§ Problems and tasks:
A – Translate this sentence from the news report on the Montana plane crash into Spanish: "Mark Rosenker, acting NTSB chairman, told reporters in Montana that investigators would look at icing on the wings as a factor."
B – Carry on writing the news report on the Montana plane crash, starting right after its final sentence.

§ Quoted passage:
####################
WASHINGTON — Speculation over the crash of a single-engine turboprop plane into a cemetery shifted to ice on the wings Monday after it became less likely that overloading was to blame, given that half of the 14 people on board were small children.
While descending Sunday in preparation for landing at the Bert Mooney Airport in Butte, Mont., the plane passed through a layer of air at about 1,500 feet that was conducive to icing because the temperatures were below freezing and the air "had 100 percent relative humidity or was saturated," according to AccuWeather.com, a forecasting service in State College, Pa.
Safety experts said similar icing condition existed when a Continental Airlines twin-engine turboprop crashed into a home near Buffalo Niagara International Airport last month, killing 50.
A possible engine stall created by ice, and the pilot's reaction to it, has been the focus of the Buffalo investigation.
"It's Buffalo all over again, or it could be," said John Goglia, a former member of the National Transportation Safety Board. "Icing, given those conditions, is certainly going to be high on the list of things to look at for the investigators."
Mark Rosenker, acting NTSB chairman, told reporters in Montana that investigators would look at icing on the wings as a factor.
"We will be looking at everything as it relates to the weather," he said.
The plane, designed to carry 10 people, crashed 500 feet short of the Montana airport runway Sunday, nose-diving into a cemetery and killing seven adults and seven children aboard. Relatives said the victims were headed to an exclusive resort on a ski vacation, and gave the children's ages as 1, 3, 5, 7 and 9, plus two 4-year-olds.
The victims were members of three California families traveling to the exclusive Yellowstone Club for a skiing vacation.
"We were going on a vacation with all the grandkids," said Bud Feldkamp, who lost two daughters and their families in the crash. "They were all excited about skiing."
Feldkamp leased the airplane that crashed Sunday in Butte. He said he, his wife and another daughter had driven to Montana for the vacation.
"We were at the entrance to the Yellowstone Club when I got a cell phone call" from my nephew, Feldkamp said. "He saw it on CNN. He said, 'Nobody survived.' And we knew it was our plane."
Feldkamp spoke shortly after he, his wife and two children along with Bob Ching and his wife spent about 45 minutes at the crash site.
Buddy Feldkamp said the victims included his sisters Amy Jacobson of St. Helena, Calif., and Vanessa Pullen of Lodi, Calif. Jacobson's husband, Erin, and their children Taylor, 4; Ava, 3; Jude, 1, also died in the crash as did Pullen's husband, Michael, and their children Sydney, 9, and Christopher, 7.
####################
§ Dataset extract:

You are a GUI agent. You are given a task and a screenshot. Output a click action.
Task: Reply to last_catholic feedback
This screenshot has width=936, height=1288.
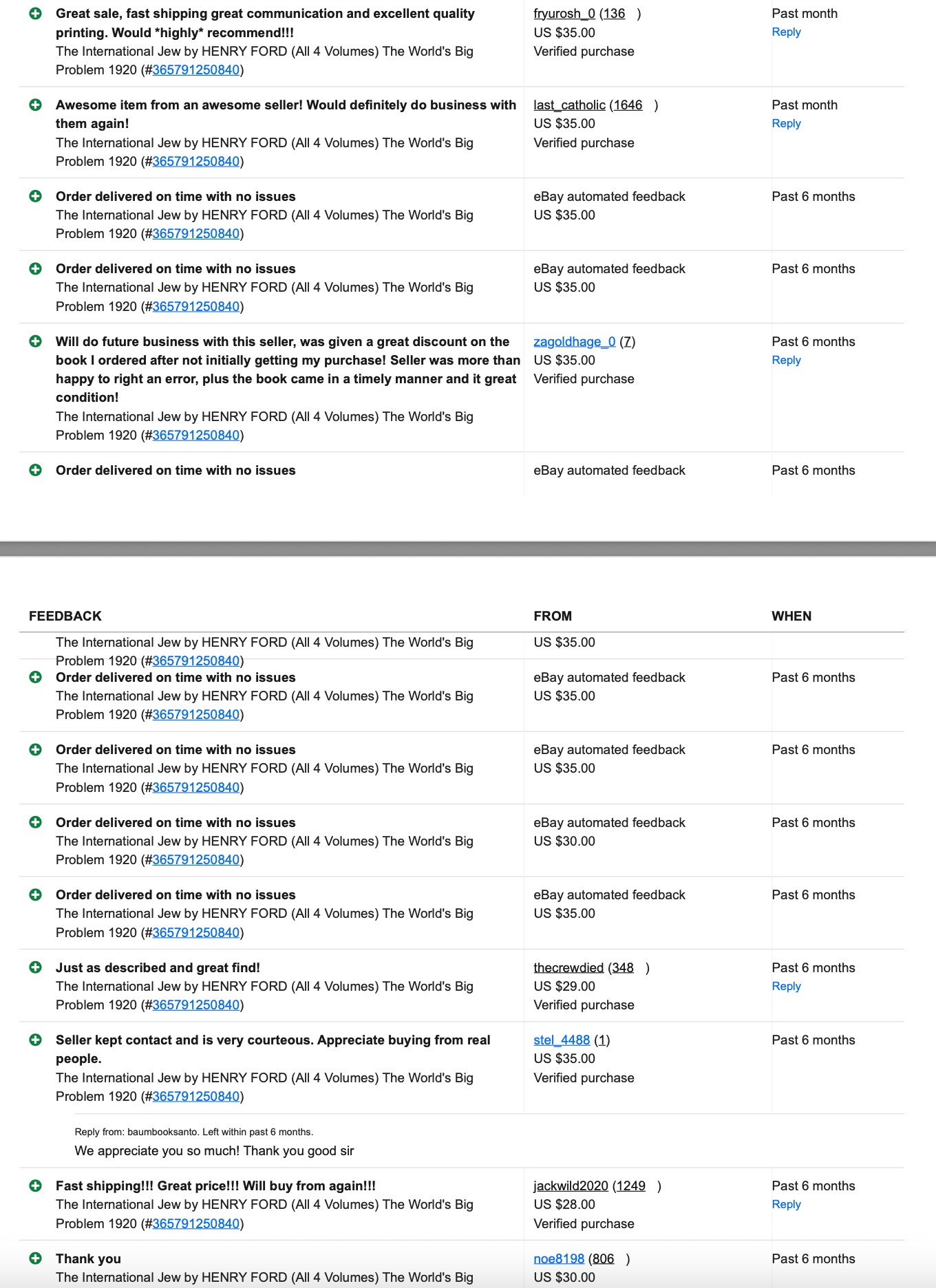pyautogui.click(x=786, y=124)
####################
§ Answer set:
A – Mark Rosenker, presidente interino de la NTSB, dijo a los periodistas en Montana que los investigadores examinarían la formación de hielo en las alas como un factor.

B –
Buddy Feldkamp said Bob Ching' son, Brent Ching, of Durham, Calif., was killed in the crash along with his wife, Kristen and their children, Heyley, 5 and Caleb, 4.
Vanessa Pullen was a pediatrician, Michael Pullen was a dentist, Erin Jacobson was an opthalmologist and Amy Jacobson was a dental hygienist. Brent Ching was an orthopedic surgeon.
Buddy Feldkamp identified the pilot as Buddy Summerfield.
Safety experts said finding the cause of the crash is likely to be significantly complicated by the absence of either a cockpit voice recorder or a flight data recorder, which isn't required for smaller aircraft that don't fly commercial passengers like airlines and charter services.
Former NTSB chairman Jim Hall pointed to similarities between the Montana crash and a March 26, 2005 crash near Bellefonte, Pa., in which a pilot and five passengers were killed.
The plane in both cases was the Pilatus PC 12/45 and was on approach to an airport. In both cases there were reports of conditions conducive to icing at lower elevations and witness reports that the plane appeared to dive into the ground.
"I'm certain they are also going to look at the weather conditions at the time and the pilot's training," Hall said. He pointed to a recommendation on NTSB's "most wanted list" of safety improvements that FAA test the ability of turboprop planes to withstand a particular type of icing condition called "super cooled liquid drops" before certifying the aircraft design for flight. FAA officials have said they're working on that recommendation.
"If you had some precipitation and the temperature was in the right range, that again is an area that investigators would look at," Hall said.